[Let's Encrypt Blog] We Issued Our First Six Day Cert

They did it!

(Can't see the cert yet on crt.sh unfortunately: crt.sh | Serial#03b0b015c1a4e2641611731a711b711de0ef)

Edit: Hm, crt.sh seems to be b0rk3d badly: https://crt.sh/monitored-logs. All (relevant) logs are red and have a last get-sth-call of "2025-02-19 17:49:58" which is more than 24 hours ago..

Time to get an account at Censys

I have (had?) one, but crt.sh is easier as it doesn't require an account and/or login.

Interestingly enough, helloworld.letsencrypt.org does not actually use that certificate, at least not at the moment.

Excellent!

Now let us issue some

Well no, the top of the blog post said that they revoked it right away. (But wait, I thought that one of the points of short-lived was that they didn't have revocation information?)

At least in staging, please? I just tried it (now that lego has support) and got an error that my account is not permitted to use certificate profile "shortlived", so it looks like they're only issuing to themselves even in staging for now.

Did not read that

It even has the OCSP URI

Not yet, according to the various Boulder issues omitting revocation information for those certs is work in progress:

There are still a bunch of rough edges around short-lived (i.e. ARI doesn't work properly for them right now) certificates that need to be ironed out. Maybe they want to fix some of that first, before opening up to the test audience more.

Couldn't find an open (or closed) issue with a feature request for ACME profiles on the Certbot Github repo.. So I opened one..

Their new Profile page says (emphasis mine):

which means they do not need to contain any revocation information

But elsewhere they've said their short-lived certs won't have it so I am guessing this is just temp during the rollout.

Yeah, I didn't think it was against the rules. I guess I'm just confused why they said they were testing the revocation lifecycle if the plan is for these (upon full release) to just not have revocation information.

As an aside, both shortlived and tlsserver profiles in the directory are noted as limited availability.

The blog post never said revocation lifecycle (but just cert lifecycle), so I thought this is really about the cert itself: How ARI works for those, how the DB shards them into the expired corner compared to normal 90 day certs and such, not a particular revocation test.
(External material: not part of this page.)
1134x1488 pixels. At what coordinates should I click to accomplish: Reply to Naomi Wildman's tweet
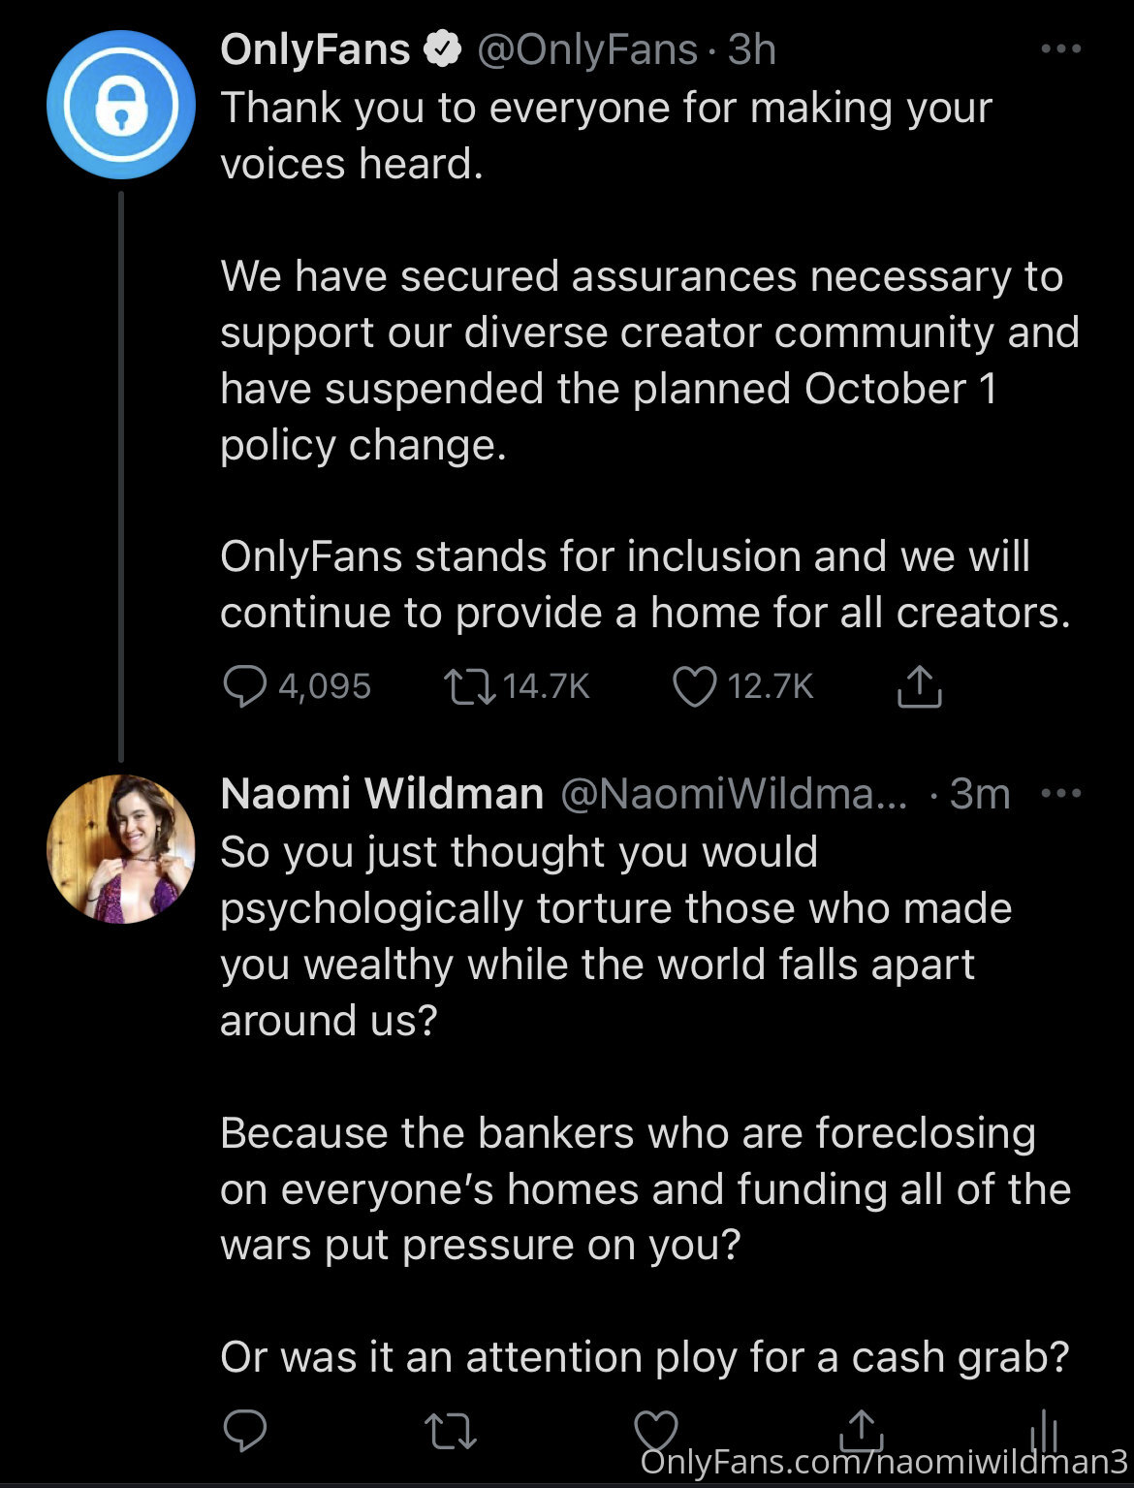tap(244, 1430)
They do have some state tracking for certs beyond doing OCSP signing (which is going away anyway).

Yes, but in staging tlsserver works and shortlived doesn't. (I haven't tried prod, but I assume classic is the only option the public can use there.)

Sure, but the "(…) then immediately revoked it so (…)" (especially the last part of that snippet) suggests that revocation had some big deal in that cert lifecycle testing.

I guess this is just some preliminary testing, as this obviously is not the final short lived profile cert with the OCSP URI still included.. And with that I don't see this as a big deal, really.. Sure, it's nice they have it partly working, but it's just preliminary.. We'll probably have to wait many months until it's publicly available. Not sure if it was worth a blog post

Huh, I'll have to try that. I got thrown off seeing this from staging 'directory'

[profiles] => Array
(
  [classic] => https://letsencrypt.org/docs/profiles#classic
  [shortlived] => https://letsencrypt.org/docs/profiles#shortlived (not yet generally available)
  [tlsserver] => https://letsencrypt.org/docs/profiles#tlsserver (not yet generally available)
)

I saw it too, I just didn't let it stop me from trying.

Yes, there's lots of work to do before this is "done", including a lot of things around revocation.

The biggest reason we revoked it immediately is that if there was some sort of compliance problem discovered in our post-issuance review, we wouldn't have to rush and go revoke it.

Wouldn't that only be necessary if for some strange reason the lifetime was too long so that it wouldn't be a short-lived cert? Or do short-lived certs still require revocation for things like misissuance?